Making "Fossil" Casts
demonstrationactivity exercisesuggested grade levels: 7- 8

view Idaho achievement standards for this lesson

Fossils are interesting records of the past that took a very long time to make, but they are also beautiful to look at. In his project you can speed up time and make a fossil mold or cast in just a few days. Your cast will have the same details and delicate patterns that make real fossils so fascinating.

Lump of plasticene (modeling) clay the size of your fist Dull table knife
About 1/2 cup (63 g) of plaster of Paris (sold at hardware and hobby or craft-supply stores) 1/4 cup (59 ml) of water
2 paper cups; bottom should be 2 to 3 inches (5 to 7 cm) in diameter Spoon
A well-formed seashell, small bone, seedpod, or other natural item  

Review the section on Fossils using the Digital Atlas. To get there: Click on Atlas Home, mouse-over Geology, then click on Fossils. This section will serve as a review for you before having your class do this activity.
1. Review as a class:
   1. Conditions needed in order for fossilization to occur.
   2. Types of fossilization.

> **Record extracts**:
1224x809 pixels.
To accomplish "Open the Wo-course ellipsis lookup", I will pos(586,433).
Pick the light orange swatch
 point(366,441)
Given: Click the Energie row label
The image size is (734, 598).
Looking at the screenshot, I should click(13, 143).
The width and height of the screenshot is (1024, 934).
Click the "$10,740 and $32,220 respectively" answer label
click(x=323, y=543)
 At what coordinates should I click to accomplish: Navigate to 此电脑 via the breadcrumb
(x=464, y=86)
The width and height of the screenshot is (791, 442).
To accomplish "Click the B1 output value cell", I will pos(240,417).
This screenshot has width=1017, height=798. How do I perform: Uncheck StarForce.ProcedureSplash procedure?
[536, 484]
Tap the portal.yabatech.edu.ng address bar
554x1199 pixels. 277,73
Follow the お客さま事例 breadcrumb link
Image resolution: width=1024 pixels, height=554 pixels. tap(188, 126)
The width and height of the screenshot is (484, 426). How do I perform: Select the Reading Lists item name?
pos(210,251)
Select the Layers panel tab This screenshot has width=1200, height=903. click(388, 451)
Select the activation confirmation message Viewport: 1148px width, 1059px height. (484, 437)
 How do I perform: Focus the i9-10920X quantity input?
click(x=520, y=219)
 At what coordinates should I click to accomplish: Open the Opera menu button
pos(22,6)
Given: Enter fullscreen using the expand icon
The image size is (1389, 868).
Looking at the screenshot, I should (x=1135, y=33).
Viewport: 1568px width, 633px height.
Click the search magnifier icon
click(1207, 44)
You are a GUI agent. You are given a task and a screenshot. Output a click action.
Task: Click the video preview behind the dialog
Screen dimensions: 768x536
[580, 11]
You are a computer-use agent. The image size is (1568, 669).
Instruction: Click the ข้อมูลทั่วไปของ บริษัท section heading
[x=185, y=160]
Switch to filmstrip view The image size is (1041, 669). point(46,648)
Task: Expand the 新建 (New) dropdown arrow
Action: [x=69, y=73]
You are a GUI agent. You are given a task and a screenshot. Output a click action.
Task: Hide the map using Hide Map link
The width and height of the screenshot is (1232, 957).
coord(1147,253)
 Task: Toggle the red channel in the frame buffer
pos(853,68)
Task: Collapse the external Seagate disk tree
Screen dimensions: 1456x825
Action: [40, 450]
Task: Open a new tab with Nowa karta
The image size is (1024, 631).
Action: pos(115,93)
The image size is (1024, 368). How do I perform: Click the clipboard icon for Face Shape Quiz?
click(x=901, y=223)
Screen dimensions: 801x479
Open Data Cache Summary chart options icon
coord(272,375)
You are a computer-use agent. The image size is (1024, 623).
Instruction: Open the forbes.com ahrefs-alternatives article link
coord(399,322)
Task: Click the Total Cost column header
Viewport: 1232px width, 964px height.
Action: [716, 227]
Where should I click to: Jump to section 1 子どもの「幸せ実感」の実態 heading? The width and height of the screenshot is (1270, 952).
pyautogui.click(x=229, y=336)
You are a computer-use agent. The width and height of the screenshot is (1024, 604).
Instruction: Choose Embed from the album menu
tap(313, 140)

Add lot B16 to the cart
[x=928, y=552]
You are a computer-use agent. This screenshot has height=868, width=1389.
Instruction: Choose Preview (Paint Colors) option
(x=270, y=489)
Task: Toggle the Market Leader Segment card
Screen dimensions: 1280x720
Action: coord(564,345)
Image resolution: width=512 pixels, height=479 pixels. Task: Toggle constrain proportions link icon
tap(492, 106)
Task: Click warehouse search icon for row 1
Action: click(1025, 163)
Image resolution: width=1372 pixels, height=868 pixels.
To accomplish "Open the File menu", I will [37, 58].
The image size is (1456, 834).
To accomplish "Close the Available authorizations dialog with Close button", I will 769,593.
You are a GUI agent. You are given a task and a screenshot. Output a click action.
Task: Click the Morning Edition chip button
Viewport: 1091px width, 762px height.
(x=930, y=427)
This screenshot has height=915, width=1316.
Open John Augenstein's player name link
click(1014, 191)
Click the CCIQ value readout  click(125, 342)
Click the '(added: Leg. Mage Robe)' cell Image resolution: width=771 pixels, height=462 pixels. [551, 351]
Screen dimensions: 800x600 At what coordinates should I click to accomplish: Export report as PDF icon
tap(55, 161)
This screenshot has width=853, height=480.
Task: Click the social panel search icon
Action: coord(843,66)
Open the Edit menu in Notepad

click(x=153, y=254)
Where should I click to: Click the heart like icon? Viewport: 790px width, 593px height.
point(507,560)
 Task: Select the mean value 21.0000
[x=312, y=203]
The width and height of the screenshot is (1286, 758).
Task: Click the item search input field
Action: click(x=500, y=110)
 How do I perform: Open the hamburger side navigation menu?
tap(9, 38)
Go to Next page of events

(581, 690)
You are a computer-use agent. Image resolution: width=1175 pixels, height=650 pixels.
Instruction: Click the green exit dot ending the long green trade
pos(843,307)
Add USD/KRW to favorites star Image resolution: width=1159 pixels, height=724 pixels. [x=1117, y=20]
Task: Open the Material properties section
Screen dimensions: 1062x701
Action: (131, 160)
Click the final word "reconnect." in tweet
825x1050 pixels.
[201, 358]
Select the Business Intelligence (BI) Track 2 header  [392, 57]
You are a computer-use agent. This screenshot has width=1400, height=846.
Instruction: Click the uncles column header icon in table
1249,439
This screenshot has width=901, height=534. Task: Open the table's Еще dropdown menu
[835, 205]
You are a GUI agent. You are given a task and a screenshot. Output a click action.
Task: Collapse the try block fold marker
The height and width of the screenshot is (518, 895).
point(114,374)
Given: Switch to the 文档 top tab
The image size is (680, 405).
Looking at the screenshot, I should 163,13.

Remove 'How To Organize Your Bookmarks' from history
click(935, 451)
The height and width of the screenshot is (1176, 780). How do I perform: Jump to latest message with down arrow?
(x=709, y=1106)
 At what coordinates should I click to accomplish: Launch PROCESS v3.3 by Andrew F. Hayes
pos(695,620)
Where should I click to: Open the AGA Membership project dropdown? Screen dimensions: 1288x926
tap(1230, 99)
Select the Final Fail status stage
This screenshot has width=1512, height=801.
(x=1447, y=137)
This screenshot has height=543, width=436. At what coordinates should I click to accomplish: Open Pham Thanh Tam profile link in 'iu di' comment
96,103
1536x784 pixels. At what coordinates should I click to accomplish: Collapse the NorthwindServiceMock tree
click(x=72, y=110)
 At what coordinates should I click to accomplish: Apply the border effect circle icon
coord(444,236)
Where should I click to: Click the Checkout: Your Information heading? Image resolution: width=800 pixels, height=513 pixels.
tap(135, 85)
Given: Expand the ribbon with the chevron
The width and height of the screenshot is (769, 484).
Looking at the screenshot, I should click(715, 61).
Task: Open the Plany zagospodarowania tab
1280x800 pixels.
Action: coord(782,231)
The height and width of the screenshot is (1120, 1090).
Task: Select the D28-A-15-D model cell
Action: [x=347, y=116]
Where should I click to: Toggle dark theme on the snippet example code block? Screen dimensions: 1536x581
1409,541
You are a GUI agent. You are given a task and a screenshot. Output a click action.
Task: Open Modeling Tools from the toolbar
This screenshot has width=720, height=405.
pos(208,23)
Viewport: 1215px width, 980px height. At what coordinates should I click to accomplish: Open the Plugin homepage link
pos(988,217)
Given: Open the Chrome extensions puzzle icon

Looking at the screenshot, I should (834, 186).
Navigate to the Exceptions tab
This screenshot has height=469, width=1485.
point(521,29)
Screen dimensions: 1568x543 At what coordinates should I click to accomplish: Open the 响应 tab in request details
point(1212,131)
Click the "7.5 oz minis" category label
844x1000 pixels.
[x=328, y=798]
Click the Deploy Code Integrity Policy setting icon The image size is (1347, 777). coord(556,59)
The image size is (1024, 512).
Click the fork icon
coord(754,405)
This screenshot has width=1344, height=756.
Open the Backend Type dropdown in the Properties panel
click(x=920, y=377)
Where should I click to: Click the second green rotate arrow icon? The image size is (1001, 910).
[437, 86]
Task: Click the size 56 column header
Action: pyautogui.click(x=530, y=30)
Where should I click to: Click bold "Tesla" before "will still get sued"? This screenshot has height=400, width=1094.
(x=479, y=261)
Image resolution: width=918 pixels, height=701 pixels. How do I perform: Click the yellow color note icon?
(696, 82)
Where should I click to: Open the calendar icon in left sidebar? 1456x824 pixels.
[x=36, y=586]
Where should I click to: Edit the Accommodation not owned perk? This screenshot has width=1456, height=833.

> **Work instructions**:
A - How much plaster of Paris does the fossil casts lesson call for?
B - In the listing, copy the lines from the one with "Where should I click to: Click the heart" to the one with "Looking at the screenshot, I should 163,13.", including both.
The lesson on fossil casts and the listing were taken from separate sources.

> **Solution list**:
A - About 1/2 cup (63 g).

B -
Where should I click to: Click the heart like icon? Viewport: 790px width, 593px height.
point(507,560)
 Task: Select the mean value 21.0000
[x=312, y=203]
The width and height of the screenshot is (1286, 758).
Task: Click the item search input field
Action: click(x=500, y=110)
 How do I perform: Open the hamburger side navigation menu?
tap(9, 38)
Go to Next page of events

(581, 690)
You are a computer-use agent. Image resolution: width=1175 pixels, height=650 pixels.
Instruction: Click the green exit dot ending the long green trade
pos(843,307)
Add USD/KRW to favorites star Image resolution: width=1159 pixels, height=724 pixels. [x=1117, y=20]
Task: Open the Material properties section
Screen dimensions: 1062x701
Action: (131, 160)
Click the final word "reconnect." in tweet
825x1050 pixels.
[201, 358]
Select the Business Intelligence (BI) Track 2 header  [392, 57]
You are a computer-use agent. This screenshot has width=1400, height=846.
Instruction: Click the uncles column header icon in table
1249,439
This screenshot has width=901, height=534. Task: Open the table's Еще dropdown menu
[835, 205]
You are a GUI agent. You are given a task and a screenshot. Output a click action.
Task: Collapse the try block fold marker
The height and width of the screenshot is (518, 895).
point(114,374)
Given: Switch to the 文档 top tab
The image size is (680, 405).
Looking at the screenshot, I should 163,13.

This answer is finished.